El gobernador de Michoacán, Alfredo Ramírez Bedolla, se vio obligado a retirarse precipitadamente del velorio del alcalde de Uruapan, Carlos Manzo Rodríguez, luego de que los asistentes manifestaran su indignación con gritos y reproches. El incidente se produjo tras el asesinato del edil, un evento que subraya la profunda crisis de violencia que vive la región.
Protesta Durante el Acto Fúnebre
El ambiente en el velorio se tornó hostil para el gobernador morenista, quien fue encarado por los presentes. Videos difundidos en redes sociales mostraron a ciudadanos lanzando consignas de repudio y críticas directas a su administración por la falta de seguridad. Las voces de descontento, incluyendo calificativos como «¡Fuera, asesino!», obligaron al mandatario a abandonar el sitio sin completar su asistencia.

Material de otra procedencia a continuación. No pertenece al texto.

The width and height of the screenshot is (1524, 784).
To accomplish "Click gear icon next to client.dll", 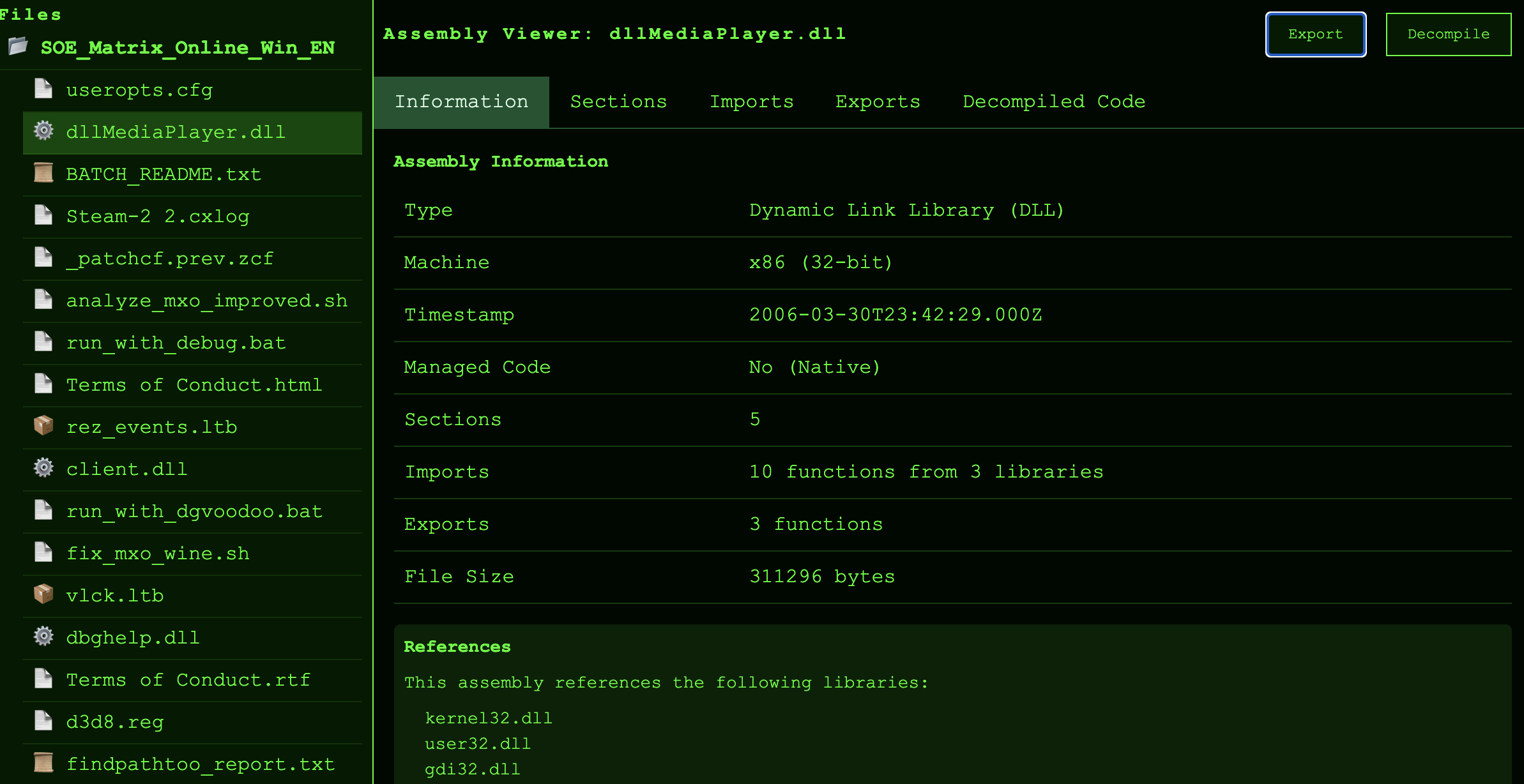I will click(x=43, y=468).
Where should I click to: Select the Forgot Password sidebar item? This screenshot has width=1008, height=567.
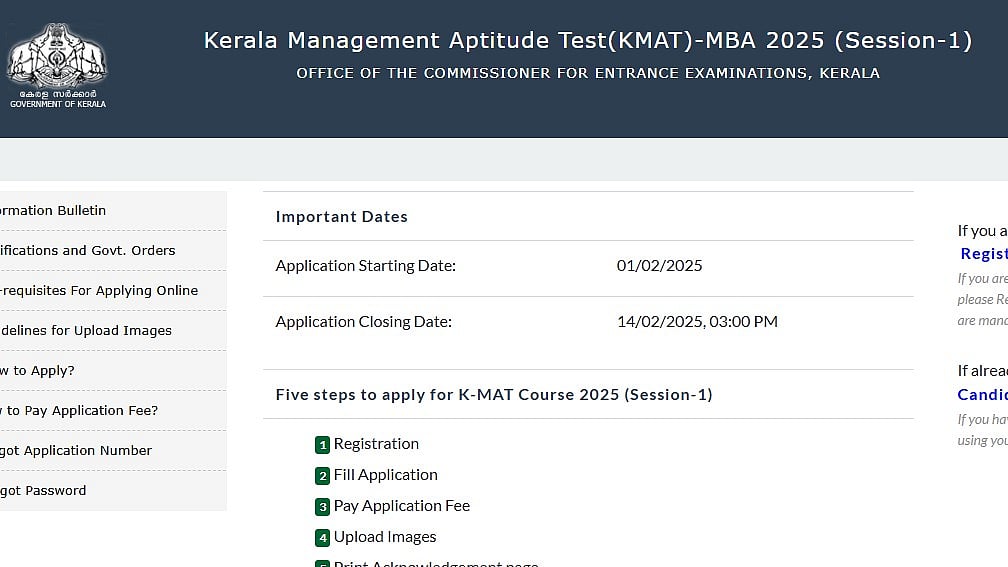pos(43,491)
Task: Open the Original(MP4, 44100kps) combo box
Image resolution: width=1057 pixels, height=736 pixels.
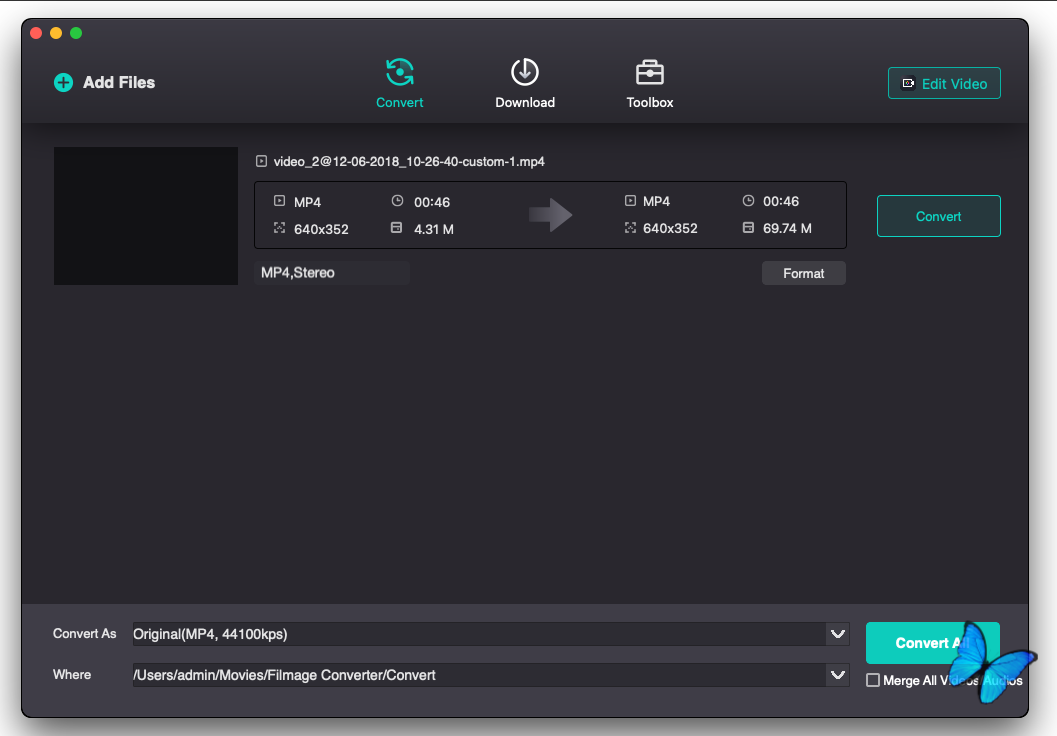Action: coord(478,634)
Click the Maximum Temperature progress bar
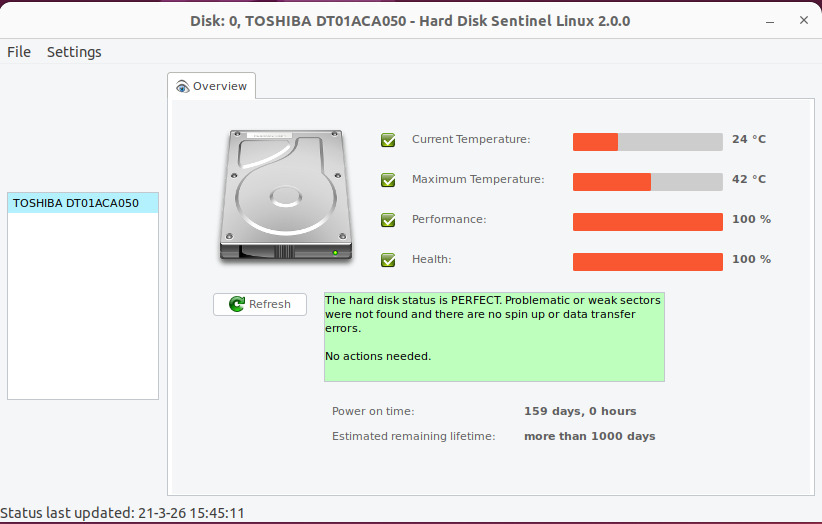 [x=647, y=181]
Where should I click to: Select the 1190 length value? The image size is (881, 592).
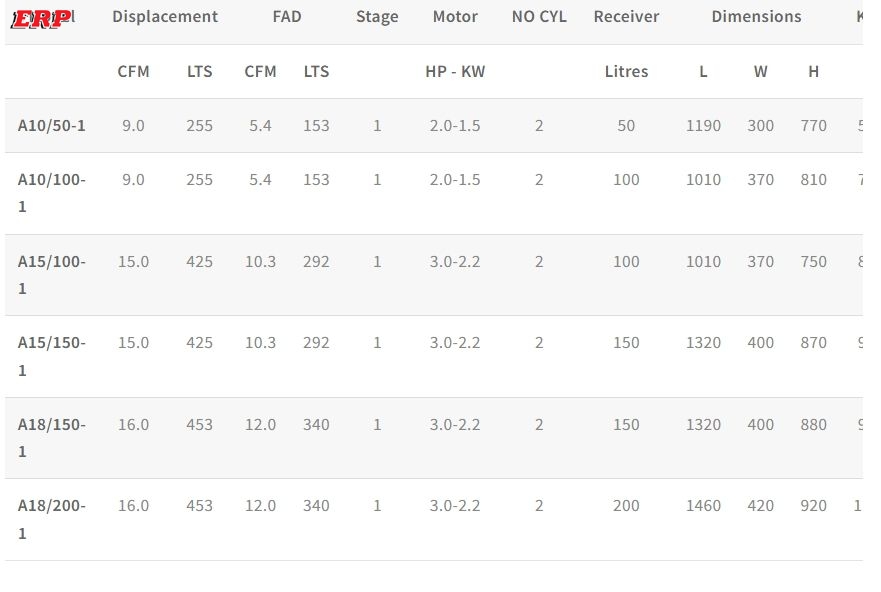703,126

La confrontación refleja la frustración ciudadana ante el escalamiento de la violencia en Michoacán, una entidad donde la presencia y disputa territorial de grupos del crimen organizado ha recrudecido la inseguridad, como lo demuestran los recientes crímenes de alto perfil.
La Postura del Alcalde Asesinado
El alcalde Carlos Manzo era conocido por su enfoque directo y su exigencia de acciones contundentes contra los cárteles, una postura que contrastaba con las directrices de seguridad federales. Manzo había declarado en medios que «no puede haber abrazos para los delincuentes» y había solicitado formalmente mayor resguardo ante las amenazas que recibía.
Su homicidio a plena vista pública durante una festividad tradicional, con su familia presente, intensificó los cuestionamientos sobre la eficacia de las estrategias de seguridad implementadas por el gobierno estatal.